AIM OF THE TASK - A complete answer lists every line of the material where the string "action" occurs.

######

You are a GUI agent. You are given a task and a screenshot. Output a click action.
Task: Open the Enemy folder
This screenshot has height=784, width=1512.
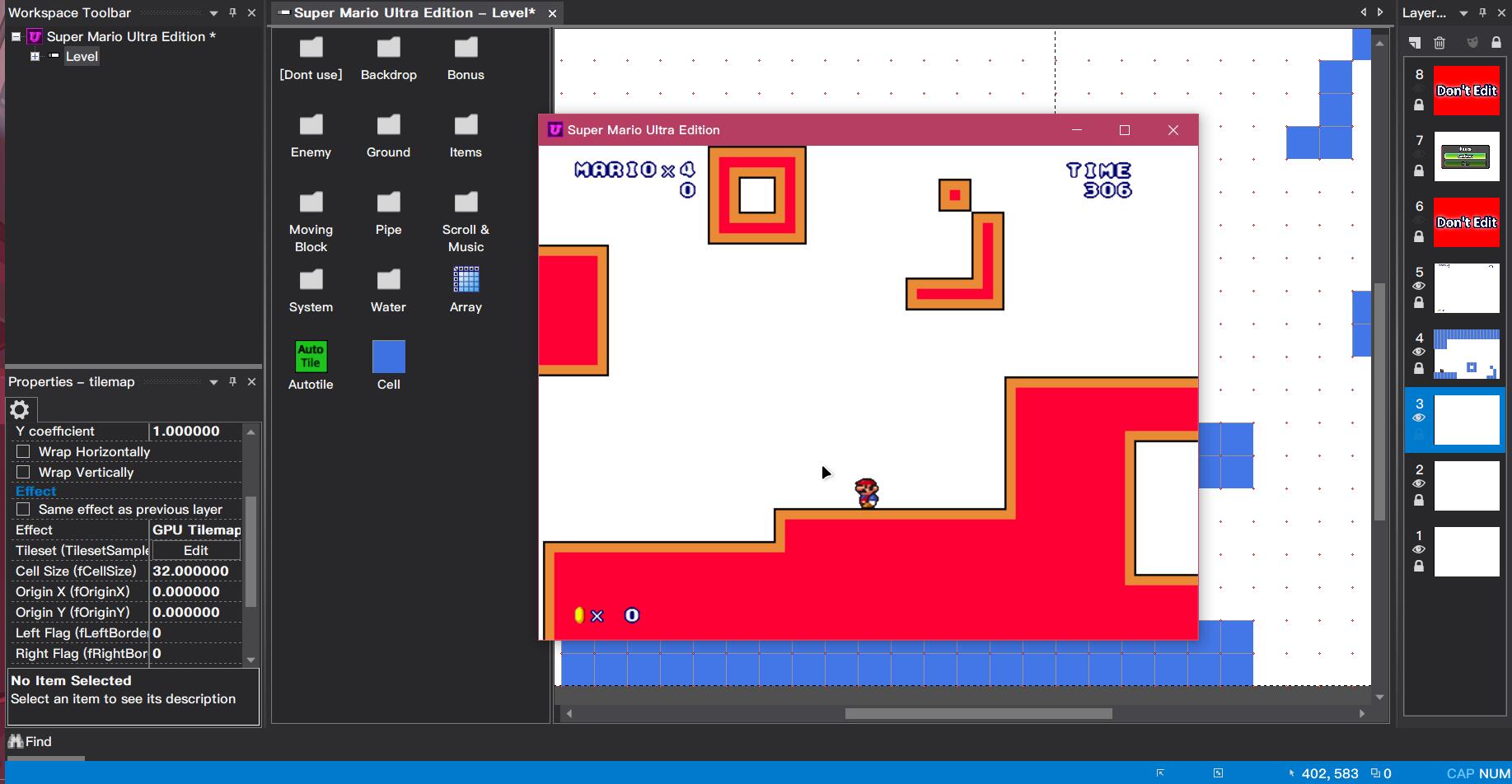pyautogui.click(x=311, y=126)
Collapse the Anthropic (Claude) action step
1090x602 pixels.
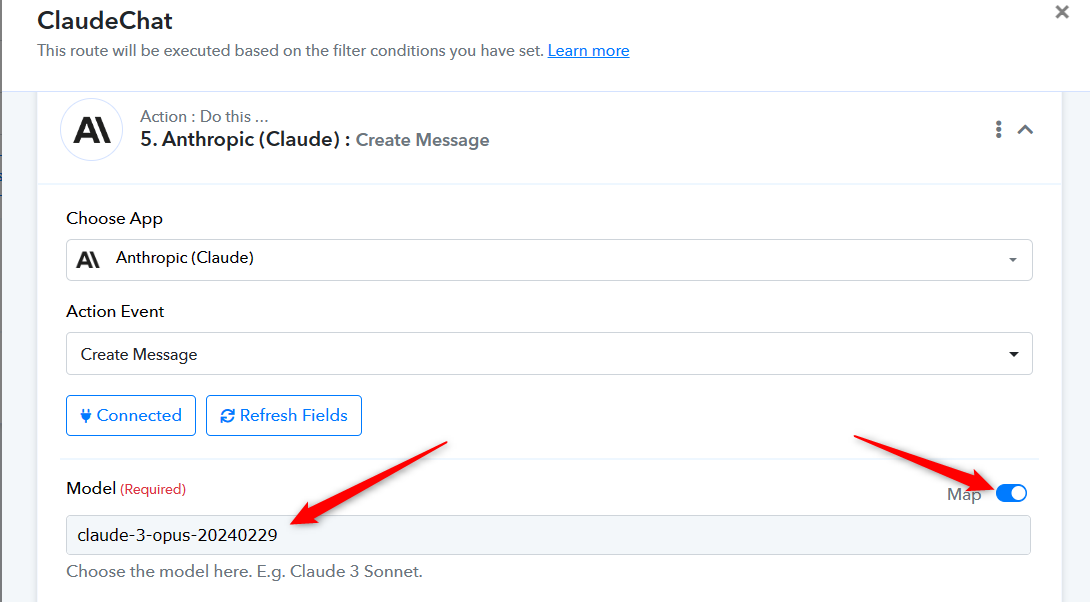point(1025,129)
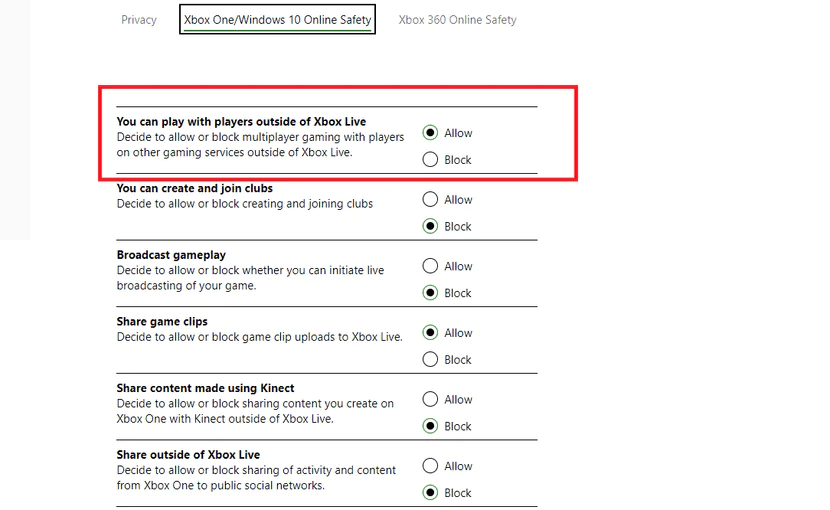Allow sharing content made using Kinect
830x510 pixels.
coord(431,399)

######

ANSWER AREA -
You are a GUI agent. You are given a task and a screenshot. Output a click action.
Collapse the Anthropic (Claude) action step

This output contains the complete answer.